In our last piece, we looked at the long-term trend-line on the under-side of the S&P 500 that was fast approaching as prices were continuing to fall through support levels as risk-aversion swept the globe. Since then, the S&P has continued trading higher after the trend-line bounce on Tuesday of last week, and price action is showing no signs of slowing down as resistance is now shattering just as quickly as support was giving way last week.
At the core of the issue is the expectation around rate hikes from the Federal Reserve. Going into last week, we had fresh assurances from various FOMC members that a rate hike in 2015 was still very much on the table; but as we got deeper into last week, this prospect looked less-and-less likely. On Friday, an abysmal NFP report that offered very little to be positive about on the data front decreased these rate-hike odds even further. But something peculiar happened on Friday morning: After setting a low at 1,892 twenty minutes after the open of trading in the United States, the S&P 500 started trending higher and hasn’t stopped. As of this writing, we’re 90 handles off of the lows in what can best be described as a ‘relief rally.’ After the Fed held steady in the face of numerous global headwinds, electing not to hike but remaining hawkish in their stance towards future rate hikes, investors had little reason to utilize that ‘buy the dip’ logic that kept equity markets trending higher since the Financial Collapse. At this point, the simple prospect of continued ‘extraordinary accommodation’ is proving enough to propel stock markets around-the-world higher.
For the long setups mentioned in our last article, all three profit objectives have been cleared after the 1,949 resistance level was taken out. Long positions moving forward have the daunting prospect of setting risk-management levels after an outsized-move from Tuesday of last week; as the most recent swing-low on the daily chart is all the way down to 1,870. That would require approximately 120 handles of risk, which would spell a profit target north of 2,100 to get a 1-to-1 risk-to-reward ratio.

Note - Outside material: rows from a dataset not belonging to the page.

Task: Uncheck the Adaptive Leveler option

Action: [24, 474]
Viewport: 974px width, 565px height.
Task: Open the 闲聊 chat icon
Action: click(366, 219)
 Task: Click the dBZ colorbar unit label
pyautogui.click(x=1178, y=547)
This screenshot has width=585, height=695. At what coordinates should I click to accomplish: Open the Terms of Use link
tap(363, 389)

One alternative for long positions could be using a shorter-term, intra-day support at the 1,949 level. This is the 38.2% Fibonacci retracement of the most recent major move, taking the high of 2137 to the ‘panic lows’ of August 24th. Setting a stop below this level would open the door for profit targets at 2,021, which is 61.8% of the most recent major move, as well as being a critical swing-high that set the top during the September FOMC announcement. The next level of resistance after 2,021 clears is at 2,065, which is the 76.4% retracement of the most recent major move.

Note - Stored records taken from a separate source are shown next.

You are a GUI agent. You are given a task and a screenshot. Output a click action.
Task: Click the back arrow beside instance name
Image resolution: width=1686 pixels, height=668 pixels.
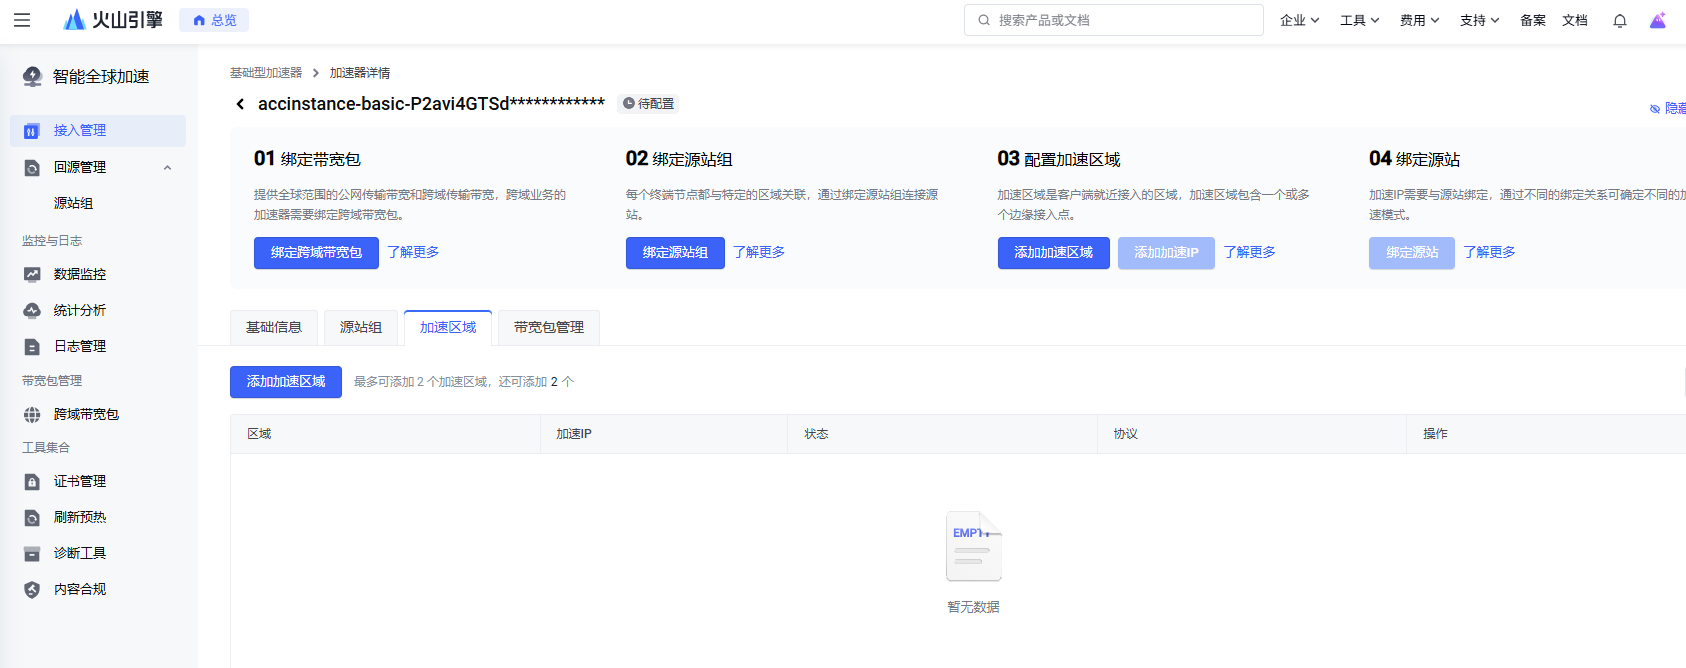pyautogui.click(x=240, y=104)
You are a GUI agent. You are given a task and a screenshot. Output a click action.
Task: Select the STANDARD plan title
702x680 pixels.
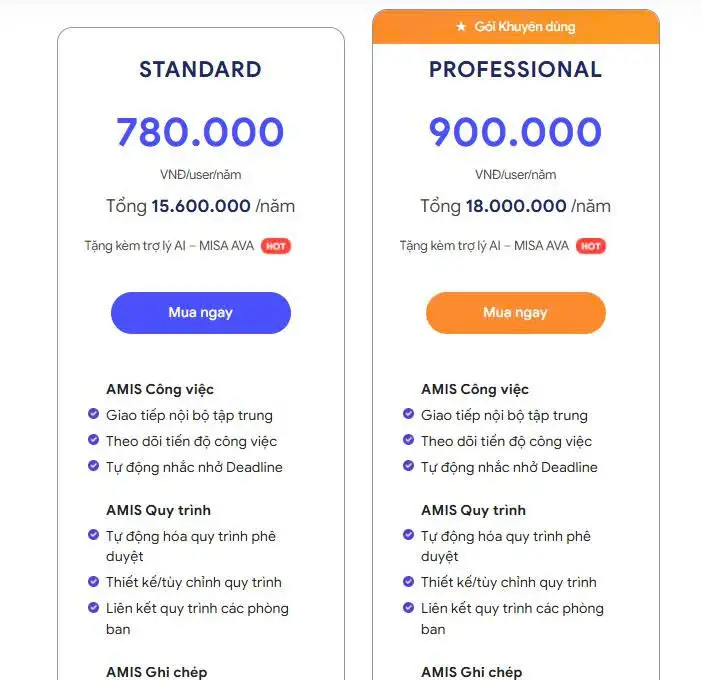(x=201, y=69)
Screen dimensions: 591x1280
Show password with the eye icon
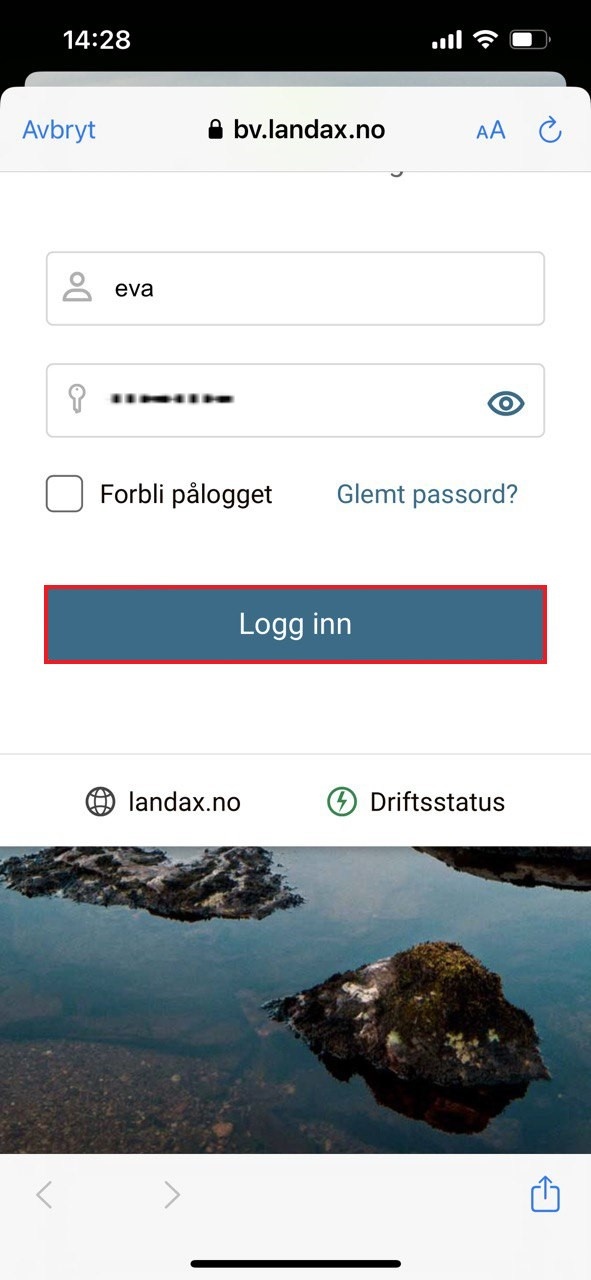pos(506,403)
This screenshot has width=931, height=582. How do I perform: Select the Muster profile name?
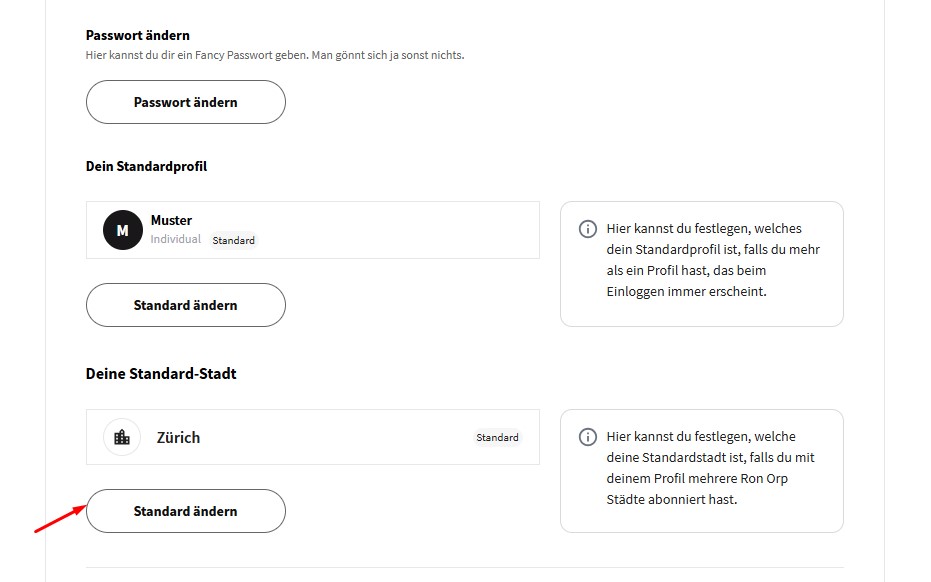(x=171, y=220)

On the short side, potential resistance at that same 1,985 area could open the door for reversal plays. Given the veracity of the strength that we’re seeing, it’d likely be advised to wait for resistance to form before triggering the reversal. The 2,000 level could also offer resistance on the S&P, as this is a ‘major psychological level’ as well as being a level that had given numerous iterations of resistance (on the way up) and support (on the way down); and could likely be a key level moving forward.
The first target for short positions is that 1,949 level, which opens the door for 1,905 (23.6% Fib retracement of the most recent major move), 1,900 (‘minor psychological level’), 1,886 (23.6% retracement of the secondary move – 2011 low to the 2015 high), and then 1,870 (price action swing-low).
Should this up-ward sloping trend-line finally give way, significantly larger targets could be in sight on the short-side of the S&P as this trend-line has held price action for nearly six-and-a-half years.